Please repeat the whole listing exactly, but leave the pictures out.
--- MATERIAL FOR THIS TASK ---
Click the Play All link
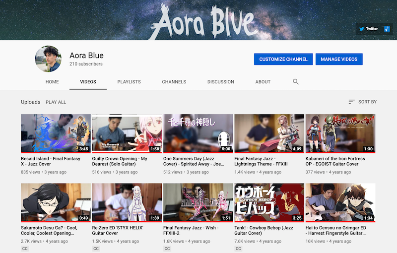This screenshot has height=253, width=397. click(56, 102)
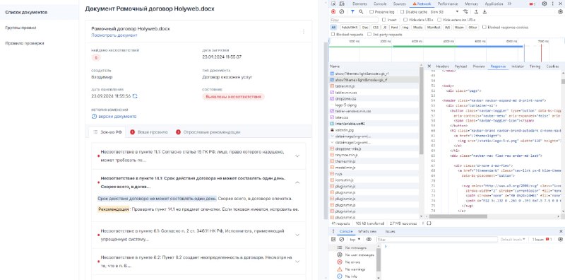This screenshot has width=565, height=280.
Task: Click 'версии документа' link
Action: click(114, 117)
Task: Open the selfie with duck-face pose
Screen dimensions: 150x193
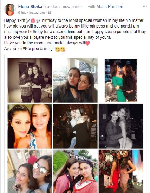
---
EXERCISE SOLUTION >>
Click the Play All link
This screenshot has height=253, width=397. click(56, 102)
This screenshot has width=565, height=280.
Task: Click 'версии документа' link
Action: click(114, 117)
Task: Open the selfie with duck-face pose
Screen dimensions: 150x193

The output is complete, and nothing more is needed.